Même si Raphaël Glucksmann s'est tenu à distance de l'ancien président, ce dernier a participé jeudi à une réunion publique en soutien au candidat à Limoges (Haute-Vienne). L'occasion pour François Hollande d'appeler à une initiative "pour la reconstruction de la gauche", à laquelle il compte bien prendre "toute (sa) part".
Glucksmann? "Il ne va pas disparaître"
De quoi alimenter les doutes sur une éventuelle envie de briguer l'Élysée si l'opportunité se présentait. L'avenir de Raphaël Glucksmann pose également question.
"Je dois vous faire une confidence", a-t-il lancé fin mai, en meeting à Paris. "Je ne vais pas disparaître le 10 juin. (...) Le cap ne changera pas. Ce cap, j'en serai le garant et le gardien."
"Celui qui faisait la gueule, c'était Olivier Faure", glisse un membre du PS assis non loin du Premier secrétaire ce jour-là.
Mais Raphaël Glucksmann peut-il durablement "réveiller" la gauche, comme il a voulu "réveiller l'Europe" durant la campagne? "Dans les sondages, on est premier chez les cadres", tempérait un parlementaire PS en amont du scrutin. "On est les premiers chez les bourgeois mais on est avant-derniers chez les classes populaires. On ne peut pas être la gauche qui défend le peuple sans que le peuple soit avec nous.

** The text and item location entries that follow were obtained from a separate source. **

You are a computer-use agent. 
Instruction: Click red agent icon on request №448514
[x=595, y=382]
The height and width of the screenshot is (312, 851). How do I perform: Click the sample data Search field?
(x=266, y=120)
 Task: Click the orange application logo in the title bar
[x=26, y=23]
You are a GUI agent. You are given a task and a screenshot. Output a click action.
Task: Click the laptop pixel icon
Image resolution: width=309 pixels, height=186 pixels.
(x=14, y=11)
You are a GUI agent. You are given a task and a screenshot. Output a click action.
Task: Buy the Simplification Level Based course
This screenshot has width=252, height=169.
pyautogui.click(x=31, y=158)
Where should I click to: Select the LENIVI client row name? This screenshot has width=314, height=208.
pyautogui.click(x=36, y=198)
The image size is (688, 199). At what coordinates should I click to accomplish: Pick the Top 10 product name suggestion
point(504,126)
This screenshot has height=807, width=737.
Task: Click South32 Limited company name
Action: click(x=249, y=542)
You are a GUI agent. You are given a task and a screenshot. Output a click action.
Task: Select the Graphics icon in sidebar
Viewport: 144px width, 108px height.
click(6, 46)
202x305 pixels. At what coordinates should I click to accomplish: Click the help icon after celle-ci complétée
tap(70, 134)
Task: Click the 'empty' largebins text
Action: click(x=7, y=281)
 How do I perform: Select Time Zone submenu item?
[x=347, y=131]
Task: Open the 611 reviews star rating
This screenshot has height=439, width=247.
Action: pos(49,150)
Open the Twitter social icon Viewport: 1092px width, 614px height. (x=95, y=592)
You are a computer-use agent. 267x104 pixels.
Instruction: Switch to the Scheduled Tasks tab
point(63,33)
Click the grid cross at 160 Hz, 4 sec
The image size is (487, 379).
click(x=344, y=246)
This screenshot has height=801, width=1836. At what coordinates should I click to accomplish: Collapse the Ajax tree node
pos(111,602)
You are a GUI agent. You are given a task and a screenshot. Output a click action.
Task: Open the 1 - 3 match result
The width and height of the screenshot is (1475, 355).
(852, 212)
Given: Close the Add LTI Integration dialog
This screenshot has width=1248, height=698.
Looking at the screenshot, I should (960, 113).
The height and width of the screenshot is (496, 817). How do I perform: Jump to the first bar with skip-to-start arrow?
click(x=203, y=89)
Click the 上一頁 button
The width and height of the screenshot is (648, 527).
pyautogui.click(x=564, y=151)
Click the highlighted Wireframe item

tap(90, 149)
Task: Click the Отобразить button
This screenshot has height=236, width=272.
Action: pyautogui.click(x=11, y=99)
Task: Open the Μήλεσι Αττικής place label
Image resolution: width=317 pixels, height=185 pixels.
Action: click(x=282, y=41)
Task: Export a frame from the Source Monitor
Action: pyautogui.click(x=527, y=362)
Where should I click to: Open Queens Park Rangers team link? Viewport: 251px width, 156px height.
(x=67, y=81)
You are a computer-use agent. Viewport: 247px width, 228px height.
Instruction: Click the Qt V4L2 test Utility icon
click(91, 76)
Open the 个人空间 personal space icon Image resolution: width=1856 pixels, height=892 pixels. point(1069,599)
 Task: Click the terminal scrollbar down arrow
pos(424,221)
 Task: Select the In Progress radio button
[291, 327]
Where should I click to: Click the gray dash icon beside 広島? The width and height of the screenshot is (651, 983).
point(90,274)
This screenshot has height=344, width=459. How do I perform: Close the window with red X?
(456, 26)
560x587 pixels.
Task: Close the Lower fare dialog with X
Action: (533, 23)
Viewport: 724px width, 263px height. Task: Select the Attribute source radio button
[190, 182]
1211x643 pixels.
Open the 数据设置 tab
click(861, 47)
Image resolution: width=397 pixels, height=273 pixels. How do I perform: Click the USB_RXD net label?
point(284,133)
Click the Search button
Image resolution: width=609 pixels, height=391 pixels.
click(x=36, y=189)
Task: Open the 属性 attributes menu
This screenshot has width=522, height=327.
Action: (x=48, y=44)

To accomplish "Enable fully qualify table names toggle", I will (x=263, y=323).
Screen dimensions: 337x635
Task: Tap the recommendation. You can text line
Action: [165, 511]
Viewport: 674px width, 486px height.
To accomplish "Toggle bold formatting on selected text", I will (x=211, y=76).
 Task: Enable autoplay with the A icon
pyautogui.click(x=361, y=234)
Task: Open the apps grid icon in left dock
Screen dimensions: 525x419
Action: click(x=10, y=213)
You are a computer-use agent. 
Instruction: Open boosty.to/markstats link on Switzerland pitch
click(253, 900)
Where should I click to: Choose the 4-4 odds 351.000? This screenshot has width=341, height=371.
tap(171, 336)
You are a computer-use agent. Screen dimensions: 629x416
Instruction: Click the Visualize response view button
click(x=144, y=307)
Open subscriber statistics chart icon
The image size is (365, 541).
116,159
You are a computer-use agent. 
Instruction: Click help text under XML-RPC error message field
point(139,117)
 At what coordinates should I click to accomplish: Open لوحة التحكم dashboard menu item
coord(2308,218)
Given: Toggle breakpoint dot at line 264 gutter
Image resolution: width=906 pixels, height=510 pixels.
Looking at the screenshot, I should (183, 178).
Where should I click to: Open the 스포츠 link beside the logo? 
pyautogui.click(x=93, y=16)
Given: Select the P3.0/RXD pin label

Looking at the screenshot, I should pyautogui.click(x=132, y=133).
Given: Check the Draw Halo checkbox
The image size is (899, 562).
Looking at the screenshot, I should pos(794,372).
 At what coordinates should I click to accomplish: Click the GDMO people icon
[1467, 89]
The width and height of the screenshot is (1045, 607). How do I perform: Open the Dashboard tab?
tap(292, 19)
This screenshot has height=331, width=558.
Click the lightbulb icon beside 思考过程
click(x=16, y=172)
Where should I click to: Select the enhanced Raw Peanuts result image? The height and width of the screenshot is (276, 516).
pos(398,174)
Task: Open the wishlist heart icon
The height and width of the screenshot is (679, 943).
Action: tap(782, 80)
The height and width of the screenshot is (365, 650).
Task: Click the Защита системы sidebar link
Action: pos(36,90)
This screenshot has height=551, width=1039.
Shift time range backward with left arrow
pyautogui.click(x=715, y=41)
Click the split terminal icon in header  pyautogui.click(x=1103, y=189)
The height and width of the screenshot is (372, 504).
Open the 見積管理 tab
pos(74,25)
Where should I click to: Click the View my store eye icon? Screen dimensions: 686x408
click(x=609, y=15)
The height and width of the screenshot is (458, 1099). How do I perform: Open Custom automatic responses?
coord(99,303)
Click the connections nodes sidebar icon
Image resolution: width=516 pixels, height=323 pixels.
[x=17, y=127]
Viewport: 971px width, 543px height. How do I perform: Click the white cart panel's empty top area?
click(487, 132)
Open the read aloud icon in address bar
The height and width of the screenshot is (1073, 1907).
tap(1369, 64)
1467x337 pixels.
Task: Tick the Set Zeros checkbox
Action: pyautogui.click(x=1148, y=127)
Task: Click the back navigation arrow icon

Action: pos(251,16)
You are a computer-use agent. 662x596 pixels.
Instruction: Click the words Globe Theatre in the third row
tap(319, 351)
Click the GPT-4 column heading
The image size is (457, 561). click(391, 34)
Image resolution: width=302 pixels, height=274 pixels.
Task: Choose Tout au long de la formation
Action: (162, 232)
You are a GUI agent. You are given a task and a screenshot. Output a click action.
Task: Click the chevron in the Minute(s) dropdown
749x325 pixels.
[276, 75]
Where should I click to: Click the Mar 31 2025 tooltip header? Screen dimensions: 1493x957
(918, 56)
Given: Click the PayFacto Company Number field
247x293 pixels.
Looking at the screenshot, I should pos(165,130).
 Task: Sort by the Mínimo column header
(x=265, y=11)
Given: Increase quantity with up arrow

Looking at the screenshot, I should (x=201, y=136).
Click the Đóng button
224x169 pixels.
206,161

C’est un vote de bonne conscience."
"Je ne pense pas que le PS est réveillé", estimait cet élu. "Mais ce que démontre la campagne, c’est que y’a un espace qui existe." "Les gens veulent une gauche qui assume sa radicalité mais sans verser dans l’outrance", analyse de son côté un dirigeant du PS. Quoi qu'il en soit, Raphaël Glucksmann "ne va pas disparaître, sous quelle forme on verra, mais il ne disparaîtra pas, ça c’est sûr", promet Aurore Lalucq.
Après l'annonce par Emmanuel Macron de la dissolution de l'Assemblée nationale, Raphaël Glucksmann a déjà annoncé sa volonté de peser dans la campagne des législatives, sans préciser s'il sera candidat. "Nous sommes prêts à nous battre, à constituer une force de résistance à l'extrême droite", a-t-il déclaré. Rendez-vous pour les élections les prochains 30 juin et 7 juillet.